We currently already have APs at this campus that are connecting back to our WLC.

We have a DSL line at the remote campus that we want this Guest wireless routed to.

I have already created the guest network on the WLC and a guest VLAN on the Core switch

My main question is how to configure the two routers for this and have this go out the DSL modem?

Any help is very appreciated...

Scott Fella · ‎04-20-2012

If you wanted to utilize the remote sites dsl, you need to configure the ap in h-reap/FlexConnect mode. This way you can specify what SSID needs to be placed on what local subnet. You can still tunnel traffic back by not enabling h-reap/FlexConnect local switching.

Sent from Cisco Technical Support iPhone App

-Scott
*** Please rate helpful posts ***

joshuamares01 · ‎04-20-2012

I am also broadcasting a network for our internal users. That traffic currently goes back to our main site and out our ISP there.

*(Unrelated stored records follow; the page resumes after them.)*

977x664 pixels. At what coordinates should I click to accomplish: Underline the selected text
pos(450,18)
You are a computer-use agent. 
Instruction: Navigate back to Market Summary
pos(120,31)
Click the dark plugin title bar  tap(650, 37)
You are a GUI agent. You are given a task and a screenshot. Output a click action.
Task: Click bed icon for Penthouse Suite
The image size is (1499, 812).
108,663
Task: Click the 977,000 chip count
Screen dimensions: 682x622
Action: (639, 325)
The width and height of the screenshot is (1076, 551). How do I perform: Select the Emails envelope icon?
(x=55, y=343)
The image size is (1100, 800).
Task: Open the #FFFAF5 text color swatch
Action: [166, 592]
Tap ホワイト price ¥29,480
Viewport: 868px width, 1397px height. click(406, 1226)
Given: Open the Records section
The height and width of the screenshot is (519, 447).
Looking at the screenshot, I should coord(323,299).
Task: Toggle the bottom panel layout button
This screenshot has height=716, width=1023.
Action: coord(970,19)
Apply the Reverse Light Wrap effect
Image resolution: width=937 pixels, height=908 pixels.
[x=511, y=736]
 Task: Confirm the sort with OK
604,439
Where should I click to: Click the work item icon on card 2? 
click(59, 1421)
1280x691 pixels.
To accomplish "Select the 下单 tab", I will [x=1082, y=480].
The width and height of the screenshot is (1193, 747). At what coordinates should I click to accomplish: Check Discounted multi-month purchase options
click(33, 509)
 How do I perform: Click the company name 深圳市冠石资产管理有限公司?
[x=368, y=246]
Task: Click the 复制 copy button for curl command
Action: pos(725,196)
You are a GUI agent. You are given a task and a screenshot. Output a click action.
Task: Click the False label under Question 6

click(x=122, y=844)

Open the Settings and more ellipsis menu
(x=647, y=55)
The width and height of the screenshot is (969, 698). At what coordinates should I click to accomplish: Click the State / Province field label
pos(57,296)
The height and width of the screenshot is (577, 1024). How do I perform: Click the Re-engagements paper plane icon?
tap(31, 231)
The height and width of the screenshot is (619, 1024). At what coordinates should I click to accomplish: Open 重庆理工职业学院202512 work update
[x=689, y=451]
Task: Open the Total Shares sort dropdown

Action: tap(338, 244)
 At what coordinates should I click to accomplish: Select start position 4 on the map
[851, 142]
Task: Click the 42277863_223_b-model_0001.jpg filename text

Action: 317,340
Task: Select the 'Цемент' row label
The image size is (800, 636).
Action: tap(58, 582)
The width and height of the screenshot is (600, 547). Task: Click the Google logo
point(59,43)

Sent from Cisco Technical Support iPhone App

Scott Fella · ‎04-20-2012

That is fine. All you have to do is enable h-reap/FlexConnect local switching on the guest WLAN. Then change the mode on the AP to h-reap/FlexConnect and then the ap will reboot once it comes back up, you need to co figure the switch port as a dot1q trunk only allowing the vlans for the AP and guest. Set the native vlan on the trunk I the vlan the ap belongs on. On the h-reap ap, you will have another tab on the top for h-reap/FlexConnect. You enable vlan support and then put the vlan I'd the ap belongs on. Hit apply then go back to the h-reap/FlexConnect tab and click on vlan mapping. There you will see the guest SSID and then a box in which you can enter a vlan. That is where you will put your vlan for the guest. Now since this vlan your dsl is connected needs to reach all the AP's, you just need to create a layer 2 vlan and connect the dsl router to that. Users will get an ip from that dsl router etc.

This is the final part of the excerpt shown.